----- Data excerpts -----
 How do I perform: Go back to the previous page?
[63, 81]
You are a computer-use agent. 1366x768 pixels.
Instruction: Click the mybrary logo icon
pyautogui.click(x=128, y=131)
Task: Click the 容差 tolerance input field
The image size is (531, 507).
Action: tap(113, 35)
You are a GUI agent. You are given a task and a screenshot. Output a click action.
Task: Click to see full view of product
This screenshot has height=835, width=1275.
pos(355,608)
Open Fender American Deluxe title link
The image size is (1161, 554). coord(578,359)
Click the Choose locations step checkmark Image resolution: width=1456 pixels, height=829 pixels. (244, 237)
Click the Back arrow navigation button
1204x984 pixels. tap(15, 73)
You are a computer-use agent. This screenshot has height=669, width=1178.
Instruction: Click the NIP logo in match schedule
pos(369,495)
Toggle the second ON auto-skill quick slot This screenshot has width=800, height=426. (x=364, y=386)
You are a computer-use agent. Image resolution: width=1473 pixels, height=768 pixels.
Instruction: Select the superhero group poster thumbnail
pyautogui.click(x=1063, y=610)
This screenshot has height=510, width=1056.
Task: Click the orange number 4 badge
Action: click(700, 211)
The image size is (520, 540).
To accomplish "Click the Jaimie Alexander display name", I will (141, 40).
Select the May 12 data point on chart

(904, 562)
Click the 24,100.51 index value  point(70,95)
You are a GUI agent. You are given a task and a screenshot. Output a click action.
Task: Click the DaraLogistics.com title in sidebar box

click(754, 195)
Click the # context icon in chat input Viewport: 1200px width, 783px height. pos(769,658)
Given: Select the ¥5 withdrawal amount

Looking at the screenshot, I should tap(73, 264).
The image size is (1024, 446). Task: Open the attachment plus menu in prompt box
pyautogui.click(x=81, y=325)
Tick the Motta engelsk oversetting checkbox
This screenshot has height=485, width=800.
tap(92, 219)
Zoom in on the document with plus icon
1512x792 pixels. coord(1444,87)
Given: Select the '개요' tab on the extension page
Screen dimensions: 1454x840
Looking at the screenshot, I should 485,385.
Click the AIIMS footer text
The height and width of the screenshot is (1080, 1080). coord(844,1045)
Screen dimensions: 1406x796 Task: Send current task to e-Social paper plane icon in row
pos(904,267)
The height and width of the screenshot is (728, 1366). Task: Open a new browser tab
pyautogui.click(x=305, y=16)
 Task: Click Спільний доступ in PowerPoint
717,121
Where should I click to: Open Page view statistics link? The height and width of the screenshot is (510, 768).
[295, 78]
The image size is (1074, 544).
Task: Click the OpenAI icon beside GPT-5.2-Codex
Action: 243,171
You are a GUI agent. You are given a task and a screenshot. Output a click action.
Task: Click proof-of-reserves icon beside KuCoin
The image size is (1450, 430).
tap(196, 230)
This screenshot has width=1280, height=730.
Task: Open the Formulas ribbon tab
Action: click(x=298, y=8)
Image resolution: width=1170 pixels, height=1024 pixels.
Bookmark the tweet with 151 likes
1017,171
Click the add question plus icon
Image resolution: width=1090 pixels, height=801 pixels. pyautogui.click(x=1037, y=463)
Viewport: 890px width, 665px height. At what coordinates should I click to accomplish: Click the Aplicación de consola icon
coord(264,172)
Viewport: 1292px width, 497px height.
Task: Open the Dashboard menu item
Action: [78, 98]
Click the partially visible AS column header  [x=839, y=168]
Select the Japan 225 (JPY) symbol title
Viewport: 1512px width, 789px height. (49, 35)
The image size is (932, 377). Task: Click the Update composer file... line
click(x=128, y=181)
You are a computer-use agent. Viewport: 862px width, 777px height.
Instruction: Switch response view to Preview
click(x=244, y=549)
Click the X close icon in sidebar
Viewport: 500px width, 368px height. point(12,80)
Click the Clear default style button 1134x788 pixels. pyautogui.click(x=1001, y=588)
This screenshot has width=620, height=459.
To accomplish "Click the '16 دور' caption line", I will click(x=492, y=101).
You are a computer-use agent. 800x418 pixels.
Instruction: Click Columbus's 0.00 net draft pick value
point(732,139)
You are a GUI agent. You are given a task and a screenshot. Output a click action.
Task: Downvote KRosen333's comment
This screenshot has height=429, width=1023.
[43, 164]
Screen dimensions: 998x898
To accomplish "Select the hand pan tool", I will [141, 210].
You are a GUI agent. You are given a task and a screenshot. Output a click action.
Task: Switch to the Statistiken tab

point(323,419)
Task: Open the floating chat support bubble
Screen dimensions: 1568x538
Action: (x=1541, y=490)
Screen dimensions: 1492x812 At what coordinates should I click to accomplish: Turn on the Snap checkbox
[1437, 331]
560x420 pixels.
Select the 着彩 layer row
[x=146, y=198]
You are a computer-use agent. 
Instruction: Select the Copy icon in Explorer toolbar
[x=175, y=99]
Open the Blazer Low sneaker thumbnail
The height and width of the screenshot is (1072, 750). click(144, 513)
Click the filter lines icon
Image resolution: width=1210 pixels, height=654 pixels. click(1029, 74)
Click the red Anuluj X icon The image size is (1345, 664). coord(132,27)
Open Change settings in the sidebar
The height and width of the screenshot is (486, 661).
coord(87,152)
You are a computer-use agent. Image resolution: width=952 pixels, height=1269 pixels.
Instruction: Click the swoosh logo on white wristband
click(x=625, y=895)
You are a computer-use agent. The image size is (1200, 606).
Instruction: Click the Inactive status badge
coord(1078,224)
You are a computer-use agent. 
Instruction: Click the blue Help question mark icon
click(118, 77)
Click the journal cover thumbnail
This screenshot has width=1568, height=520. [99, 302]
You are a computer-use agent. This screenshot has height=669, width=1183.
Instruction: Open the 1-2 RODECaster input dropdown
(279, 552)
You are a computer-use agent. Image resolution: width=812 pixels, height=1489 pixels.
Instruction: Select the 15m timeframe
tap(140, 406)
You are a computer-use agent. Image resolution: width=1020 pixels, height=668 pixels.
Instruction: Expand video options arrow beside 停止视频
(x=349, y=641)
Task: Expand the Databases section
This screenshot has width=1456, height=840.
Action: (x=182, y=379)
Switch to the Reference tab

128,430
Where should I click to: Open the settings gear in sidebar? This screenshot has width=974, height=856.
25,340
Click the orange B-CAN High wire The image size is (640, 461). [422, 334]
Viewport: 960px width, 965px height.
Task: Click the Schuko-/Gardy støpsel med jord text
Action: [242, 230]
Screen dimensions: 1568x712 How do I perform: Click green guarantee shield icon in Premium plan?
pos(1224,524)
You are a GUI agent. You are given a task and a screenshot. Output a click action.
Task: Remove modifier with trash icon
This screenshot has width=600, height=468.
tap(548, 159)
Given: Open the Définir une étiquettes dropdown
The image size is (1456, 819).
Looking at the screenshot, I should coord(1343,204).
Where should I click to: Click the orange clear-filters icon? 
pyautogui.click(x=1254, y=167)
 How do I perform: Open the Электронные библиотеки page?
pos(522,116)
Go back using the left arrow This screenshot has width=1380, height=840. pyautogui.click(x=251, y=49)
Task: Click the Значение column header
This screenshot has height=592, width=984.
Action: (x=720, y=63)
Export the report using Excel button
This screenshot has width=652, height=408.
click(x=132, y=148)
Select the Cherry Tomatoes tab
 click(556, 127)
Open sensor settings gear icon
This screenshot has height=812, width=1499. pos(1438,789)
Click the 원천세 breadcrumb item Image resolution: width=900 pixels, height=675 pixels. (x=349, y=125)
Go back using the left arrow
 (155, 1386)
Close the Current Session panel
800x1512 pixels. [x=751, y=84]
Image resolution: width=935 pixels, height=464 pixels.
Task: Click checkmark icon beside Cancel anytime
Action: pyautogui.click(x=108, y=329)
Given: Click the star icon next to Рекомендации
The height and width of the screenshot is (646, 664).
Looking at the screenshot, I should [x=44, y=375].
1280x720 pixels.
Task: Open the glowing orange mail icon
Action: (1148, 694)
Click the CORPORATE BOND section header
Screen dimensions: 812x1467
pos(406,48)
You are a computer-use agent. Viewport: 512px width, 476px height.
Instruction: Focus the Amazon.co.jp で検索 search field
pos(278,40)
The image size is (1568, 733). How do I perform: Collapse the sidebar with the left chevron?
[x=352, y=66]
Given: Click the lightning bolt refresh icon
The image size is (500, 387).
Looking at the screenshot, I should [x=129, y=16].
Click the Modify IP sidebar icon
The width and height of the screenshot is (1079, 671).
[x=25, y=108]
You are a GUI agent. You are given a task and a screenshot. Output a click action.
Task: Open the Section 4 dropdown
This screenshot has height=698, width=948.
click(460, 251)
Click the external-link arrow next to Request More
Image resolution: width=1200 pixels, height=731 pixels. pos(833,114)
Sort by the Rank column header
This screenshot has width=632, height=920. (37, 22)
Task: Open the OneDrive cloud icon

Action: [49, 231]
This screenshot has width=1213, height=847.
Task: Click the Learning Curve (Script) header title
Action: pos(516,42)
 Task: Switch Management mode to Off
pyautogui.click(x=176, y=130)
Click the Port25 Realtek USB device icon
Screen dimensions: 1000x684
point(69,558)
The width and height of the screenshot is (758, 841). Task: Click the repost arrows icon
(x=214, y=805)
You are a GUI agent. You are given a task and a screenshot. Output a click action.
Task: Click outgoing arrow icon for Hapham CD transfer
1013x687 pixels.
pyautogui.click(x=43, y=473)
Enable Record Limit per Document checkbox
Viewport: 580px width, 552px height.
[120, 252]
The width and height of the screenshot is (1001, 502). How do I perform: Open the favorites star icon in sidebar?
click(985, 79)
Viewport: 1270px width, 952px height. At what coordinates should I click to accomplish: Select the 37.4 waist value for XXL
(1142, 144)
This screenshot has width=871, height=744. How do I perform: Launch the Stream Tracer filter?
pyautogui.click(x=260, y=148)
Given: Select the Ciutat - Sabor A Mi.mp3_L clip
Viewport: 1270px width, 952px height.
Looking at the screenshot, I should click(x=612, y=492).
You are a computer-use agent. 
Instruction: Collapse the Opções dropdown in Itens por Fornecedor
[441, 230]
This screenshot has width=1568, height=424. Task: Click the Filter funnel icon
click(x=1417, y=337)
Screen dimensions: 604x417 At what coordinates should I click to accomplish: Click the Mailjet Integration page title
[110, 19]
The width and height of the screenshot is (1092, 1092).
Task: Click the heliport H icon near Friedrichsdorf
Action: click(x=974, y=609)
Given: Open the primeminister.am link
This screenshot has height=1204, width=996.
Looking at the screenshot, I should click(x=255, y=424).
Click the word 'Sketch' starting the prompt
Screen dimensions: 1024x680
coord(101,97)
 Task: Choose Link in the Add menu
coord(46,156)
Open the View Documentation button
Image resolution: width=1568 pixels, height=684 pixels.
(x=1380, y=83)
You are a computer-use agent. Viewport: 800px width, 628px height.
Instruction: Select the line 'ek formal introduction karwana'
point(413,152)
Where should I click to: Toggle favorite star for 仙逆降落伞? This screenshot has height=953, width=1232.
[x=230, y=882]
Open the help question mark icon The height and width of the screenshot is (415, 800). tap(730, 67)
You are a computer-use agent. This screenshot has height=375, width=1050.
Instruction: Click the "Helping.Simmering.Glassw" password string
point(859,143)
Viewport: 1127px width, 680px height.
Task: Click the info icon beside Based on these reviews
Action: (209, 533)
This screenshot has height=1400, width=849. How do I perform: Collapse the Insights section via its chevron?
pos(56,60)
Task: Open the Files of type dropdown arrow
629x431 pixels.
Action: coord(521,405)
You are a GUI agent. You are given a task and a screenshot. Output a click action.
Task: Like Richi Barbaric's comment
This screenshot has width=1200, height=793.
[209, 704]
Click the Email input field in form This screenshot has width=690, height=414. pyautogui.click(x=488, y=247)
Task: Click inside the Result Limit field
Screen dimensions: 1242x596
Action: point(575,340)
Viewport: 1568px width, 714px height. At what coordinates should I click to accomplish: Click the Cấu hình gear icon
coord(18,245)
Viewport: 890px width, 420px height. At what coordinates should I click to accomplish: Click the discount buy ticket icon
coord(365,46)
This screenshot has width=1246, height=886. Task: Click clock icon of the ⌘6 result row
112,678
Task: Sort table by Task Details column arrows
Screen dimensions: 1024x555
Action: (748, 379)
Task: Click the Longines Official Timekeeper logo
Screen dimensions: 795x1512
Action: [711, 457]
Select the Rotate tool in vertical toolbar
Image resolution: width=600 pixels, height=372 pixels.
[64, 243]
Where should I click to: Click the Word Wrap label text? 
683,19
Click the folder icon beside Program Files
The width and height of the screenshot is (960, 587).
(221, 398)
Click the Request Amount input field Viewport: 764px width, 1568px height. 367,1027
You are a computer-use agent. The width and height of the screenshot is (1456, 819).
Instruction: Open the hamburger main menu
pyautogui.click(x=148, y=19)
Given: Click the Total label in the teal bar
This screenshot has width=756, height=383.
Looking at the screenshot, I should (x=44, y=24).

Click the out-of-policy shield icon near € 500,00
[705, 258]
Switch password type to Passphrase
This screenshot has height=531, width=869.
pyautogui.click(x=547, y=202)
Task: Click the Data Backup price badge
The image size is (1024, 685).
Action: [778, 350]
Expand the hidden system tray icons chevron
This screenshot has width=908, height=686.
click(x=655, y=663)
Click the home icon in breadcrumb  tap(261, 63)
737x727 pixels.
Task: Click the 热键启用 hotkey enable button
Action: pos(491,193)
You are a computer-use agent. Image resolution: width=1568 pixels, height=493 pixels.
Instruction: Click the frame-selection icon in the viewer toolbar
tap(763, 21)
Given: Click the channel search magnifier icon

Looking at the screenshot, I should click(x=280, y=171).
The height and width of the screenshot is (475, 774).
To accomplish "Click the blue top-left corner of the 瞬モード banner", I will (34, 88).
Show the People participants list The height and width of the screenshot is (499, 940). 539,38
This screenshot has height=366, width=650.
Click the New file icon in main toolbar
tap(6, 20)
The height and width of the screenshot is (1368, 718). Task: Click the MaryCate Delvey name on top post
-----
§ Your goal
Would you print, exactly as written, every line above from the one holding "Click the journal cover thumbnail" through the one holding "Task: Expand the Databases section", with both included and no other lines?

§ Solution for this task
Click the journal cover thumbnail
This screenshot has width=1568, height=520. [99, 302]
You are a computer-use agent. This screenshot has height=669, width=1183.
Instruction: Open the 1-2 RODECaster input dropdown
(279, 552)
You are a computer-use agent. Image resolution: width=812 pixels, height=1489 pixels.
Instruction: Select the 15m timeframe
tap(140, 406)
You are a computer-use agent. Image resolution: width=1020 pixels, height=668 pixels.
Instruction: Expand video options arrow beside 停止视频
(x=349, y=641)
Task: Expand the Databases section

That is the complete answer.